ON A TORT DE CROIRE QUE C’EST JUPITER QUI VEILLE À LA PROSPÉRITÉ DES EMPIRES, ATTENDU QUE LA VICTOIRE, SI ELLE EST UNE DÉESSE, COMME LE VEULENT LES PAÏENS, A PU SEULE SUFFIRE À CET EMPLOI.

Je demanderai ici tout d’abord pourquoi on n’a pas fait de l’empire un dieu. On n’en peut donner aucune raison, puisqu’on a fait de la victoire une déesse. Qu’est-il même besoin dans cette affaire de recourir à Jupiter, si la victoire a ses faveurs et ses préférences, et si elle va toujours trouver ceux qu’elle veut rendre vainqueurs ? Avec la protection de cette déesse, quand même Jupiter resterait les bras croisés ou s’occuperait d’autre chose, de quelles nations, de quels royaumes ne viendrait-on pas à bout ? On dira que les gens de bien sont arrêtés par la crainte d’entreprendre des guerres injustes qui n’ont d’autre objet que de s’agrandir aux dépens de voisins pacifiques et inoffensifs. Voilà de beaux sentiments ; si ce sont ceux de mes adversaires, je m’en réjouis et je m’en félicite.

CHAPITRE XV.
S’IL CONVIENT À UN PEUPLE VERTUEUX DE SOUHAITER DE S’AGRANDIR.

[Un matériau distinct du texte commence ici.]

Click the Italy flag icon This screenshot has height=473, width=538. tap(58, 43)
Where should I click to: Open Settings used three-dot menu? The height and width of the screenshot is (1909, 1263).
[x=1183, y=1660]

Mais il y a dès lors une nouvelle question qui s’élève : c’est de savoir s’il convient à un peuple vertueux de se réjouir de l’agrandissement de son empire. La cause, en effet, ne saurait en être que dans l’injustice de ses voisins qui en l’attaquant sans raison lui ont donné occasion de s’agrandir justement par la guerre. Supposez, en effet, qu’entre tous les peuples voisins régnassent la justice et la paix, tout État serait de peu d’étendue, et au sein de cette médiocrité et de ce repos universels les divers États seraient dans le monde ce que sont les diverses familles dans la cité. Ainsi la guerre et les conquêtes, qui sont un bonheur pour les méchants, sont pour les bons une nécessité. Toutefois, comme le mal serait plus grand si les auteurs d’une agression injuste réussissaient à subjuguer ceux qui ont eu à la subir, on a raison de regarder la victoire des bons comme une chose heureuse ; mais cela n’empêche pas que le bonheur ne soit plus grand de vivre en paix avec un bon voisin que d’être obligé d’en subjuguer un mauvais. Car il est d’un méchant de souhaiter un sujet de haine ou de crainte pour avoir un sujet de victoire. Si donc ce n’est que par des guerres justes et légitimes que les Romains sont parvenus à posséder un si vaste empire, je leur propose une nouvelle déesse à adorer : c’est l’Injustice des nations étrangères, qui a si fort contribué à leur grandeur par le soin qu’elle a pris de leur susciter d’injustes ennemis, à qui ils pouvaient faire justement et avantageusement la guerre. Et pourquoi l’Injustice ne serait-elle pas une déesse, et une déesse étrangère, puisque la Crainte, la Pâleur et la Fièvre sont au rang des divinités romaines ? C’est donc à ces deux déesses, l’Injustice étrangère et la Victoire, qu’il convient d’attribuer la grandeur des Romains, l’une pour leur avoir donné des sujets de guerres, l’autre pour les avoir heureusement terminées sans que Jupiter ait eu la peine de s’en mêler. Quelle part en effet pourrait-on lui attribuer, du moment où les faveurs qui seraient réputées venir de lui sont elles-mêmes prises pour des divinités, et sont honorées et invoquées comme telles ? Il y aurait part s’il s’appelait Empire, comme l’autre s’appelle Victoire. Or, si l’on dit que l’empire est un présent de Jupiter, pourquoi la victoire n’en serait-elle pas un aussi ? Et certes elle en serait un en effet, si au lieu d’adorer une pierre au Capitole, on reconnaissait et on adorait le Roi des rois et le Seigneur des seigneurs[1].

CHAPITRE XVI.
POURQUOI LES ROMAINS, QUI ATTACHAIENT UNE DIVINITÉ À TOUS LES OBJETS EXTÉRIEURS ET À TOUTES LES PASSIONS DE L’ÂME, AVAIENT PLACÉ HORS DE LA VILLE LE TEMPLE DU REPOS.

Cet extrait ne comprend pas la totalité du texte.